## DATA SUPPLIED
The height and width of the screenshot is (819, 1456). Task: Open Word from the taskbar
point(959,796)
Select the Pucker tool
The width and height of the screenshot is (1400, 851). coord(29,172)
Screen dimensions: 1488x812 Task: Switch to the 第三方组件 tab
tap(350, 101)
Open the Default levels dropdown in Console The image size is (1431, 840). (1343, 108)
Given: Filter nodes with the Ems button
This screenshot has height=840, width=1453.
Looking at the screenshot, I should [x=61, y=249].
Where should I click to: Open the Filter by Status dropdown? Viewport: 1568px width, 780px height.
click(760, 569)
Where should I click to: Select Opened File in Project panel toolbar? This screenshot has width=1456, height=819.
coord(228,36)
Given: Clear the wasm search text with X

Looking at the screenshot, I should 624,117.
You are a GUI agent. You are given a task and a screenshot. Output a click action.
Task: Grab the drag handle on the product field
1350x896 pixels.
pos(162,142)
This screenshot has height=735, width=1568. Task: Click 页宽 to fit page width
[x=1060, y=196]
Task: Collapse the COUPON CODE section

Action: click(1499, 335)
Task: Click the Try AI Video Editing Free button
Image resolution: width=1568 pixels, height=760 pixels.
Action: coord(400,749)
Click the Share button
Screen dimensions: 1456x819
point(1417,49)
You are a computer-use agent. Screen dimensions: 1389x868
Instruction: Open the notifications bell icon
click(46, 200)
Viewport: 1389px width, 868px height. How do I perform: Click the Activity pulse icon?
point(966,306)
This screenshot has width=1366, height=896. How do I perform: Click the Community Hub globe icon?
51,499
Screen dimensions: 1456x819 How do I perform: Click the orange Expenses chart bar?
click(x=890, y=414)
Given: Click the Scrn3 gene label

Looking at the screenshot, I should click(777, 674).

## THE PROBLEM
Each and every entry needs to be repeated exactly.

## SOLUTION BELOW
The height and width of the screenshot is (819, 1456). Task: Open Word from the taskbar
point(959,796)
Select the Pucker tool
The width and height of the screenshot is (1400, 851). coord(29,172)
Screen dimensions: 1488x812 Task: Switch to the 第三方组件 tab
tap(350, 101)
Open the Default levels dropdown in Console The image size is (1431, 840). (1343, 108)
Given: Filter nodes with the Ems button
This screenshot has height=840, width=1453.
Looking at the screenshot, I should [x=61, y=249].
Where should I click to: Open the Filter by Status dropdown? Viewport: 1568px width, 780px height.
click(760, 569)
Where should I click to: Select Opened File in Project panel toolbar? This screenshot has width=1456, height=819.
coord(228,36)
Given: Clear the wasm search text with X

Looking at the screenshot, I should 624,117.
You are a GUI agent. You are given a task and a screenshot. Output a click action.
Task: Grab the drag handle on the product field
1350x896 pixels.
pos(162,142)
This screenshot has height=735, width=1568. Task: Click 页宽 to fit page width
[x=1060, y=196]
Task: Collapse the COUPON CODE section

Action: click(1499, 335)
Task: Click the Try AI Video Editing Free button
Image resolution: width=1568 pixels, height=760 pixels.
Action: coord(400,749)
Click the Share button
Screen dimensions: 1456x819
point(1417,49)
You are a computer-use agent. Screen dimensions: 1389x868
Instruction: Open the notifications bell icon
click(46, 200)
Viewport: 1389px width, 868px height. How do I perform: Click the Activity pulse icon?
point(966,306)
This screenshot has width=1366, height=896. How do I perform: Click the Community Hub globe icon?
51,499
Screen dimensions: 1456x819 How do I perform: Click the orange Expenses chart bar?
click(x=890, y=414)
Given: Click the Scrn3 gene label

Looking at the screenshot, I should click(777, 674).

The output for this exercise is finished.